[Dataset items]
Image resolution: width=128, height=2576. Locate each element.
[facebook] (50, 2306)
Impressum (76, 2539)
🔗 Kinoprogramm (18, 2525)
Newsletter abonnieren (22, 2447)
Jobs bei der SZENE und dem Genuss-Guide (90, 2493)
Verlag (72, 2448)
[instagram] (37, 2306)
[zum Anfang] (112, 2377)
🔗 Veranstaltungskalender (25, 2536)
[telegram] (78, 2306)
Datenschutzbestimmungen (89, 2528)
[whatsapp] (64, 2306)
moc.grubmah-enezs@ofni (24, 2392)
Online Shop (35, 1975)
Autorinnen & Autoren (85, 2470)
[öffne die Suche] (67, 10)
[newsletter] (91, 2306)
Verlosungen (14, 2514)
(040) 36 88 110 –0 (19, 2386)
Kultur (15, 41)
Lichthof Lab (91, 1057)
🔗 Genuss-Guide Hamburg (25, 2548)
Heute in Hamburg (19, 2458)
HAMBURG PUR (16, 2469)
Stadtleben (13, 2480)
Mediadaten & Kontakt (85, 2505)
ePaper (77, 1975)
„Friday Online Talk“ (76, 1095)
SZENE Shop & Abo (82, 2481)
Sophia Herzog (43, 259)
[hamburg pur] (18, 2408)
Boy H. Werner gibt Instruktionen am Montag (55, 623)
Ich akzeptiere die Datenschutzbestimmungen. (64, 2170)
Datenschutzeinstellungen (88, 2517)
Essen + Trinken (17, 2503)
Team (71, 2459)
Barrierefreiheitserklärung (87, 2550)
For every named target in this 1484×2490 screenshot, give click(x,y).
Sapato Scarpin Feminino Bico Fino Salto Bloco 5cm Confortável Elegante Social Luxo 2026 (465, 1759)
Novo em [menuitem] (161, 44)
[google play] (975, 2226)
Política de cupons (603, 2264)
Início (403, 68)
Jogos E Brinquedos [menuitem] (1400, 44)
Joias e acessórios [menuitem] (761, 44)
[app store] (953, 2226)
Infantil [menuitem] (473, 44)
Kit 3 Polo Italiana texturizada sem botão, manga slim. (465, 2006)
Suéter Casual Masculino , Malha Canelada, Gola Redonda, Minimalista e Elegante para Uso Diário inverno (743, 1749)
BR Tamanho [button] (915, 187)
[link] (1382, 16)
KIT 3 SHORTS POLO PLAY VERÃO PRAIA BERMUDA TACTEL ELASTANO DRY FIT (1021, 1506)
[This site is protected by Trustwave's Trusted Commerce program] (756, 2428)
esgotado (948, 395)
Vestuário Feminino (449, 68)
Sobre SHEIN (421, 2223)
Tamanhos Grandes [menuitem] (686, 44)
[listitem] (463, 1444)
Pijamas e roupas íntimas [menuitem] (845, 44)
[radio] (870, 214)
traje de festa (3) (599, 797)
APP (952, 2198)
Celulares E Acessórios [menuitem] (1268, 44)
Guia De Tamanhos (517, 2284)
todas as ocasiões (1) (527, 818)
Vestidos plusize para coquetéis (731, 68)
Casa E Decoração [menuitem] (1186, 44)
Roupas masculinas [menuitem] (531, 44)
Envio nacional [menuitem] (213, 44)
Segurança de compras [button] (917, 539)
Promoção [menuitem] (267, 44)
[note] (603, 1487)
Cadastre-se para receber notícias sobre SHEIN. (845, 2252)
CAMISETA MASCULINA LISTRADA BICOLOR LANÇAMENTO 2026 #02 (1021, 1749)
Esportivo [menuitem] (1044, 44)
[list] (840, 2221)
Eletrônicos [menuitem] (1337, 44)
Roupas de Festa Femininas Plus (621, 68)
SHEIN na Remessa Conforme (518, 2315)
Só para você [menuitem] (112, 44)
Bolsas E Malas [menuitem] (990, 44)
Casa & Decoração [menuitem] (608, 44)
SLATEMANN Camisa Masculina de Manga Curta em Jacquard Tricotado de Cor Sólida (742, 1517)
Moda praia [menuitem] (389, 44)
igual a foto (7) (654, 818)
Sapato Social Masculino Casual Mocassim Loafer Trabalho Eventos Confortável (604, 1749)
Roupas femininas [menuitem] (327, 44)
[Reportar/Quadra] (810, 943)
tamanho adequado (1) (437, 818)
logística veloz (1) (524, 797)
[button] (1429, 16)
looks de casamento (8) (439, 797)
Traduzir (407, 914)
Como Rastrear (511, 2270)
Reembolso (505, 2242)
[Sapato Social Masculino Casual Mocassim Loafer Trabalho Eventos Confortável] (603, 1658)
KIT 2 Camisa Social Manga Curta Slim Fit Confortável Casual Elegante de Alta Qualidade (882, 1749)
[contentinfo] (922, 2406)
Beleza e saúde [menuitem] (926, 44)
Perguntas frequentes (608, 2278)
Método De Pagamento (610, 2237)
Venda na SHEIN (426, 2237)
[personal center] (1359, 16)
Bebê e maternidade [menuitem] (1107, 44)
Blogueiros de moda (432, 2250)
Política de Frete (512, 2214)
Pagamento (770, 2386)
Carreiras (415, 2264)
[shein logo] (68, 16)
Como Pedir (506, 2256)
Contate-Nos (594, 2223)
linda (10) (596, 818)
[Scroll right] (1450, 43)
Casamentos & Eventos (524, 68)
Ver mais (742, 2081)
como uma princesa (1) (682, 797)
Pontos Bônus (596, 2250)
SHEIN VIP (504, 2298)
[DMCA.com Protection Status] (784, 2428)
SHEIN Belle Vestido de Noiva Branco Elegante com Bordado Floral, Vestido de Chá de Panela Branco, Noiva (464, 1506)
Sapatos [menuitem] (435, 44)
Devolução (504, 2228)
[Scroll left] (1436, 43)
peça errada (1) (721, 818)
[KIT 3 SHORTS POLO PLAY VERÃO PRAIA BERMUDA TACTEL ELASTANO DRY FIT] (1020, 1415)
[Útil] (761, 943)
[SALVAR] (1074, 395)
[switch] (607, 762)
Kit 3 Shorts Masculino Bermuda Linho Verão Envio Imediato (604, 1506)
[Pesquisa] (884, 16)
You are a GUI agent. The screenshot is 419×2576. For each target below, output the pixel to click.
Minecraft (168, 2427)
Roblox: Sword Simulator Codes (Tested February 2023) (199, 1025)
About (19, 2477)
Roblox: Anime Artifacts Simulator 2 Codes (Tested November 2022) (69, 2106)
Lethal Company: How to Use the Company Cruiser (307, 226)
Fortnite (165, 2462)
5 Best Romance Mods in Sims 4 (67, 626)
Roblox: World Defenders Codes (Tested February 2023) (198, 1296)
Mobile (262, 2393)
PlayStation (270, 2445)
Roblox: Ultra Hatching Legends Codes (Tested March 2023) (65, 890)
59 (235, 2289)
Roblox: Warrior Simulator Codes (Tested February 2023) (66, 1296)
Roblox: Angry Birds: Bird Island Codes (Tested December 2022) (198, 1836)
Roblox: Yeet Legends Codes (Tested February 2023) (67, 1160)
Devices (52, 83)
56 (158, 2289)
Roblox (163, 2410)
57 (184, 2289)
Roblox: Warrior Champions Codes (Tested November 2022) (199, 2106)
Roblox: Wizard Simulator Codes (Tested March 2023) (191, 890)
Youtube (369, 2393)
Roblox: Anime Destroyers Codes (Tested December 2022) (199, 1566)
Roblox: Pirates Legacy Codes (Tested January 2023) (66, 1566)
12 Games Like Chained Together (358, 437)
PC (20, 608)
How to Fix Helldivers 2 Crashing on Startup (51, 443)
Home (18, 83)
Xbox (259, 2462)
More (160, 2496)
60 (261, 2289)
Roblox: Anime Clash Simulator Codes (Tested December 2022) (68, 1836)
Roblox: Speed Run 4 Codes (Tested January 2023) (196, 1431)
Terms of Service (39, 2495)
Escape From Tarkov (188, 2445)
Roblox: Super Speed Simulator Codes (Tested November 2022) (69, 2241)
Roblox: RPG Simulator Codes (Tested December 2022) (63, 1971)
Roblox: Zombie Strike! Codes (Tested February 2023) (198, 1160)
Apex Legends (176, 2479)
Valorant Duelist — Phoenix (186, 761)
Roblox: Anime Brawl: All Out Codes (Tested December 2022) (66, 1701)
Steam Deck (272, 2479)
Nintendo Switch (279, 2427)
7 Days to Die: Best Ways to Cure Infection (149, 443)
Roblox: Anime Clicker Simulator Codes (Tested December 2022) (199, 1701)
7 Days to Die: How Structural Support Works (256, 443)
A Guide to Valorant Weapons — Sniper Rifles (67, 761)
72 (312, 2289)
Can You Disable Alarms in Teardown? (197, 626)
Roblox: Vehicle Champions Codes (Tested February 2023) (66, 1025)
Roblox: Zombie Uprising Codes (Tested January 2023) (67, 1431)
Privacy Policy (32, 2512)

GOAL OF THE EXERCISE: An exact copy of the lines above, from the one containing "[zum Anfang] (112, 2377)" down to the one containing "Heute in Hamburg (19, 2458)" and including both, is the whole answer; retype it and nothing else.

ANSWER TO THIS TASK:
[zum Anfang] (112, 2377)
🔗 Veranstaltungskalender (25, 2536)
[telegram] (78, 2306)
Datenschutzbestimmungen (89, 2528)
[whatsapp] (64, 2306)
moc.grubmah-enezs@ofni (24, 2392)
Online Shop (35, 1975)
Autorinnen & Autoren (85, 2470)
[öffne die Suche] (67, 10)
[newsletter] (91, 2306)
Verlosungen (14, 2514)
(040) 36 88 110 –0 (19, 2386)
Kultur (15, 41)
Lichthof Lab (91, 1057)
🔗 Genuss-Guide Hamburg (25, 2548)
Heute in Hamburg (19, 2458)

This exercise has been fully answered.